Input records ▸
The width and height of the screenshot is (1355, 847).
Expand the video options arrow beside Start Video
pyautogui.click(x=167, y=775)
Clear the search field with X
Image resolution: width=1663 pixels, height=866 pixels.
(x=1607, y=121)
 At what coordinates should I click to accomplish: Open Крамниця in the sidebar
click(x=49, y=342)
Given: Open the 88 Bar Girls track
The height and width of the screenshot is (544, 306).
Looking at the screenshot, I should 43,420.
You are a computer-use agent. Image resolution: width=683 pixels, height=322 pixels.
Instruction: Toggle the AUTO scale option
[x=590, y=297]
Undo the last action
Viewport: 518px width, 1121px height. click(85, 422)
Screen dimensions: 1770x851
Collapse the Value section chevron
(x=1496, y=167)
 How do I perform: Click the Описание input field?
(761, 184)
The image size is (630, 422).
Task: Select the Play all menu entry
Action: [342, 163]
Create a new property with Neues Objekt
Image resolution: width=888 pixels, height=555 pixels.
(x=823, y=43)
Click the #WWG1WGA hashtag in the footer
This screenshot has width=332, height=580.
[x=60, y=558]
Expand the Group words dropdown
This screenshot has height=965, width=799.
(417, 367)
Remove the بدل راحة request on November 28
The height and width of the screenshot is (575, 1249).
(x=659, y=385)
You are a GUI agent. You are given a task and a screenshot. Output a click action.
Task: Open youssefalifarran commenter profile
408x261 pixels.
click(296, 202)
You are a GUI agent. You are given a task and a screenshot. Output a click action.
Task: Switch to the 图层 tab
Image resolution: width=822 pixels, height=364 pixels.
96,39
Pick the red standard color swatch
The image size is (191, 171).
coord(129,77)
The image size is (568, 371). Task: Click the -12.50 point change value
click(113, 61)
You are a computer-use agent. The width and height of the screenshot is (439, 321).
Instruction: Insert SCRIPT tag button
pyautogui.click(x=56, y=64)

Work order ▸
Everything in the listing must be written out again without any change.

Task answer ▸
The width and height of the screenshot is (1355, 847).
Expand the video options arrow beside Start Video
pyautogui.click(x=167, y=775)
Clear the search field with X
Image resolution: width=1663 pixels, height=866 pixels.
(x=1607, y=121)
 At what coordinates should I click to accomplish: Open Крамниця in the sidebar
click(x=49, y=342)
Given: Open the 88 Bar Girls track
The height and width of the screenshot is (544, 306).
Looking at the screenshot, I should 43,420.
You are a computer-use agent. Image resolution: width=683 pixels, height=322 pixels.
Instruction: Toggle the AUTO scale option
[x=590, y=297]
Undo the last action
Viewport: 518px width, 1121px height. click(85, 422)
Screen dimensions: 1770x851
Collapse the Value section chevron
(x=1496, y=167)
 How do I perform: Click the Описание input field?
(761, 184)
The image size is (630, 422).
Task: Select the Play all menu entry
Action: [342, 163]
Create a new property with Neues Objekt
Image resolution: width=888 pixels, height=555 pixels.
(x=823, y=43)
Click the #WWG1WGA hashtag in the footer
This screenshot has width=332, height=580.
[x=60, y=558]
Expand the Group words dropdown
This screenshot has height=965, width=799.
(417, 367)
Remove the بدل راحة request on November 28
The height and width of the screenshot is (575, 1249).
(x=659, y=385)
You are a GUI agent. You are given a task and a screenshot. Output a click action.
Task: Open youssefalifarran commenter profile
408x261 pixels.
click(296, 202)
You are a GUI agent. You are given a task and a screenshot. Output a click action.
Task: Switch to the 图层 tab
Image resolution: width=822 pixels, height=364 pixels.
96,39
Pick the red standard color swatch
The image size is (191, 171).
coord(129,77)
The image size is (568, 371). Task: Click the -12.50 point change value
click(113, 61)
You are a computer-use agent. The width and height of the screenshot is (439, 321).
Instruction: Insert SCRIPT tag button
pyautogui.click(x=56, y=64)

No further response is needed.